News: The High Court’s birthday pinch

A week ago, Associate Justice Verity McWilliam of the ACT Supreme Court pondered a real-life law exam problem:

The plaintiff in these proceedings was born in a leap year, on 29 February 2000. She has been charged with committing certain criminal offences on 28 February 2018, being a common year (or non-leap year). The question on this judicial review application is whether, at the time she allegedly committed those offences, she was 17 and therefore a child at law, or 18 and therefore an adult.

To find that the plaintiff committed her alleged offences when she was (just) a child, McWilliam AJ distinguished not just The Pirates of Penzance but also a High Court judgment. In 1961, a majority of the High Court held that alleged car accident victim Charles John Prowse’s ‘coming… of full age’ occurred at the start of the day before his 21st birthday, citing a strange common law rule. As Dixon CJ explained:

In the anonymous case mentioned in argument in Nichols v. Ramsel the question was in a devise whether the testator was of age or not. The report says “and the evidence was that he was born on the first day of January in the afternoon of that day and died in the morning of the last day of December: and it was held by all the judges that he was of full age; for there shall be no fraction of a day”.

The result was that Prowse, who sued for negligence on the day before his 27th birthday, found his case (just) barred by a six-year statute of limitations that started after his majority.

Justice Windeyer’s judgment in Prowse commenced:

In measuring lapse of time the common law eschews metaphysics. Nevertheless some nice questions have arisen for the courts. In one of the first references to the topic, Dyer’s note of Thomas Somerset’s Case in 1562, it is said “ceo fuit un narrow pinche in le case”. There have been narrow pinches since then.

WRITTEN REQUEST 1
Name every judge the leap-year article identifies by name.
The records that follow have no connection to the leap-year article.

TASK DATA
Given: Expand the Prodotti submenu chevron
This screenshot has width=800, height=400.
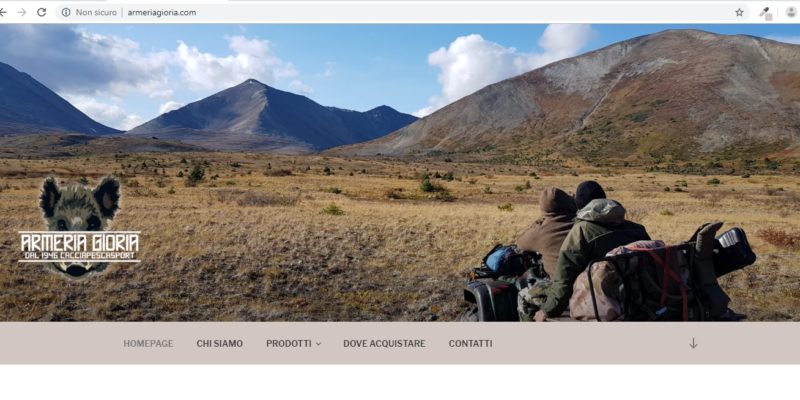Looking at the screenshot, I should pos(319,344).
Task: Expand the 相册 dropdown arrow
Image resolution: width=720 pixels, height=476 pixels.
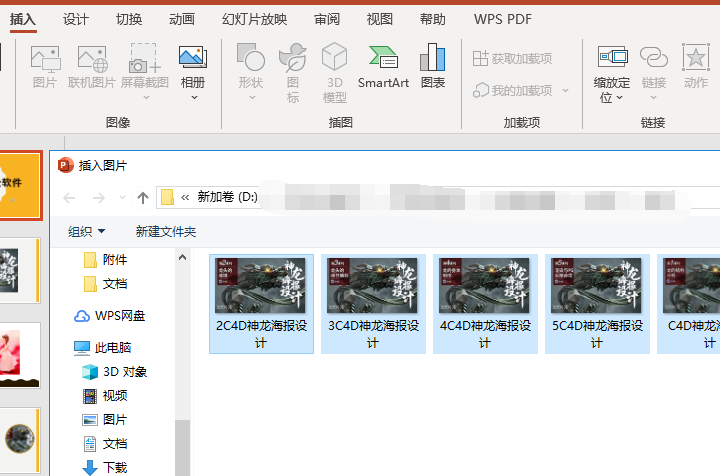Action: click(193, 98)
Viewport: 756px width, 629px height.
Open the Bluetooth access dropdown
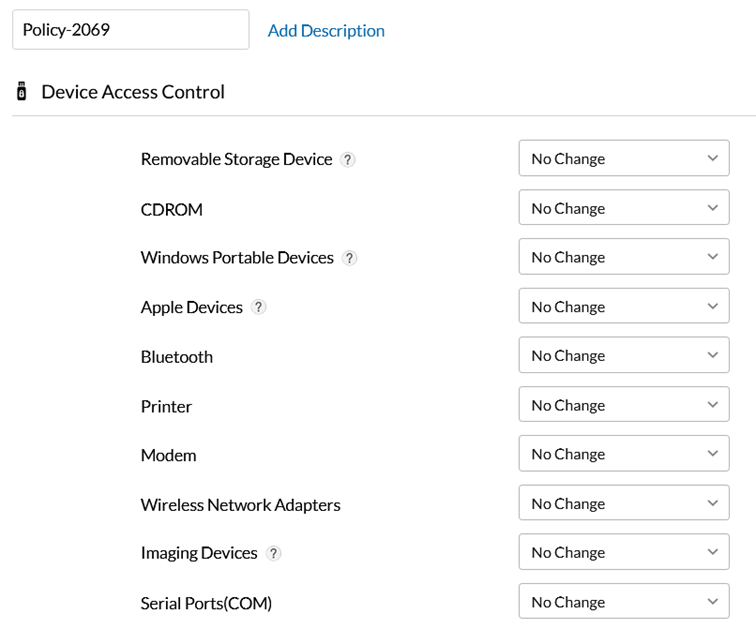623,355
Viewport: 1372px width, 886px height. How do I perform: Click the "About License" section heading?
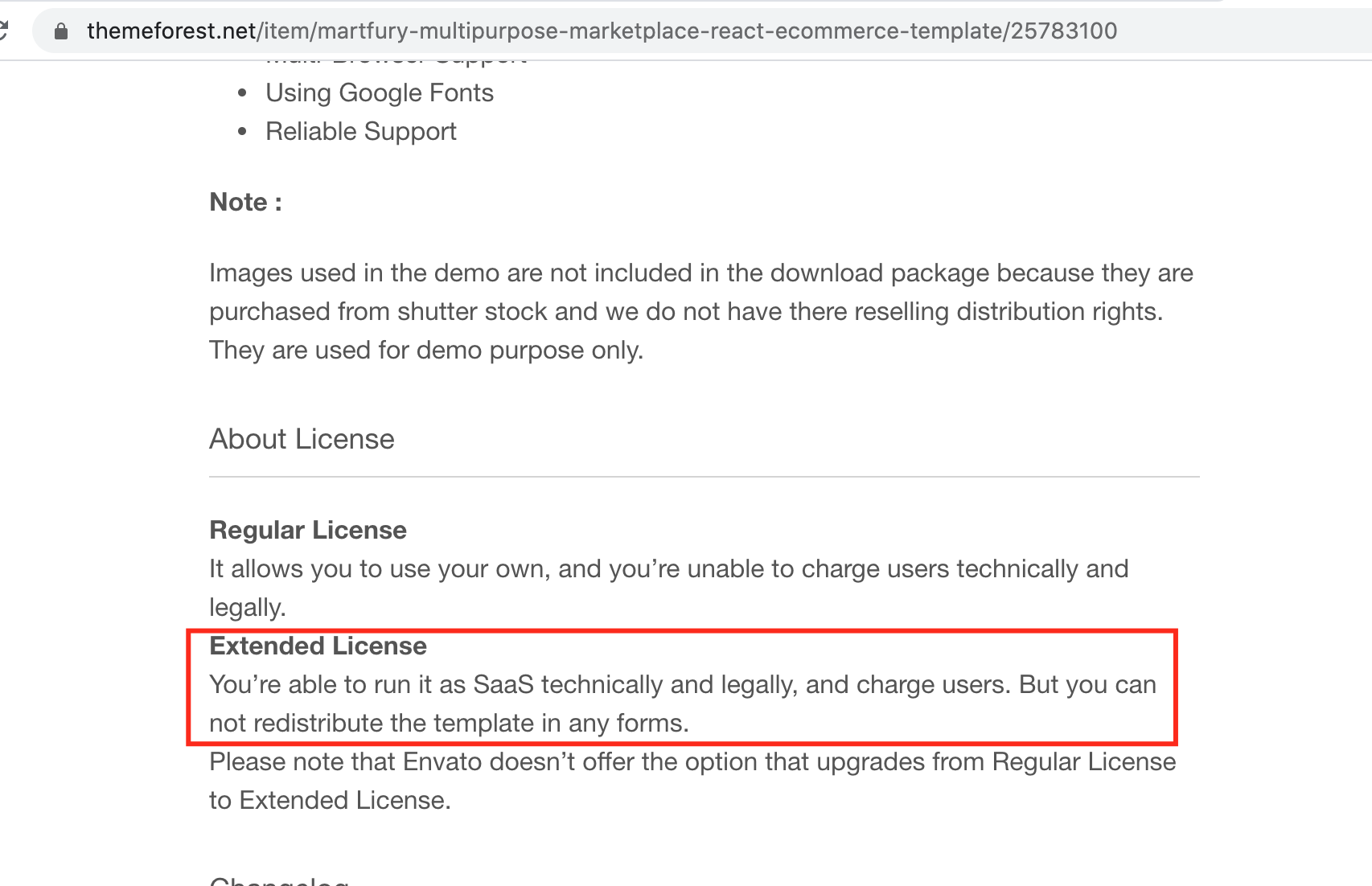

WRITTEN REQUEST 2
Format the stretch of the records from the line containing "Task: Expand the 相册 dropdown arrow" through the end of the records as a numbered list, skipping blank lines and leaving out the pictures.

SOLUTION 1
Associate Justice Verity McWilliam, Dixon CJ, Justice Windeyer

SOLUTION 2
1. Task: Expand the 相册 dropdown arrow
2. Image resolution: width=720 pixels, height=476 pixels.
3. Action: click(193, 98)
4. Viewport: 756px width, 629px height.
5. Open the Bluetooth access dropdown
6. 623,355
7. Viewport: 1372px width, 886px height. How do I perform: Click the "About License" section heading?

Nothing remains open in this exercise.